Task to carry out = Transcribe exactly, and only, the lines from the one containing "Where should I click to: Toggle the" through the last line of the data.

Extracted material =
....................

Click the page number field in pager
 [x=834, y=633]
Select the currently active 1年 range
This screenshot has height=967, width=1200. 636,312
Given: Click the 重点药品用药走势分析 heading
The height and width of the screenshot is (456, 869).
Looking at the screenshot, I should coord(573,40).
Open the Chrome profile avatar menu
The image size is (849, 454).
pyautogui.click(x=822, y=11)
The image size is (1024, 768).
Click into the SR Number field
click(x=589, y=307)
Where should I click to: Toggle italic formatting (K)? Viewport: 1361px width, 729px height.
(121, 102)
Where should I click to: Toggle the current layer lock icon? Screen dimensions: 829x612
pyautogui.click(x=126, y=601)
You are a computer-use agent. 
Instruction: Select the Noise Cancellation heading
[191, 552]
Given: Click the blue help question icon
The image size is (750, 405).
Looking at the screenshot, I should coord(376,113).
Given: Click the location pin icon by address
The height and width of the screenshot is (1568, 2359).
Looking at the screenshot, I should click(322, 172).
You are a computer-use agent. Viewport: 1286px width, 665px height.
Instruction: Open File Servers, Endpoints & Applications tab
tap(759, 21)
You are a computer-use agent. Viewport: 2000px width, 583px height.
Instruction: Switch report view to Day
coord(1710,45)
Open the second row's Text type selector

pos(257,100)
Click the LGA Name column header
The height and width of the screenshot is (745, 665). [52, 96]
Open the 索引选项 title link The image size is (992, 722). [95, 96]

....................

Written response =
Where should I click to: Toggle the current layer lock icon? Screen dimensions: 829x612
pyautogui.click(x=126, y=601)
You are a computer-use agent. 
Instruction: Select the Noise Cancellation heading
[191, 552]
Given: Click the blue help question icon
The image size is (750, 405).
Looking at the screenshot, I should coord(376,113).
Given: Click the location pin icon by address
The height and width of the screenshot is (1568, 2359).
Looking at the screenshot, I should click(322, 172).
You are a computer-use agent. Viewport: 1286px width, 665px height.
Instruction: Open File Servers, Endpoints & Applications tab
tap(759, 21)
You are a computer-use agent. Viewport: 2000px width, 583px height.
Instruction: Switch report view to Day
coord(1710,45)
Open the second row's Text type selector

pos(257,100)
Click the LGA Name column header
The height and width of the screenshot is (745, 665). [52, 96]
Open the 索引选项 title link The image size is (992, 722). [95, 96]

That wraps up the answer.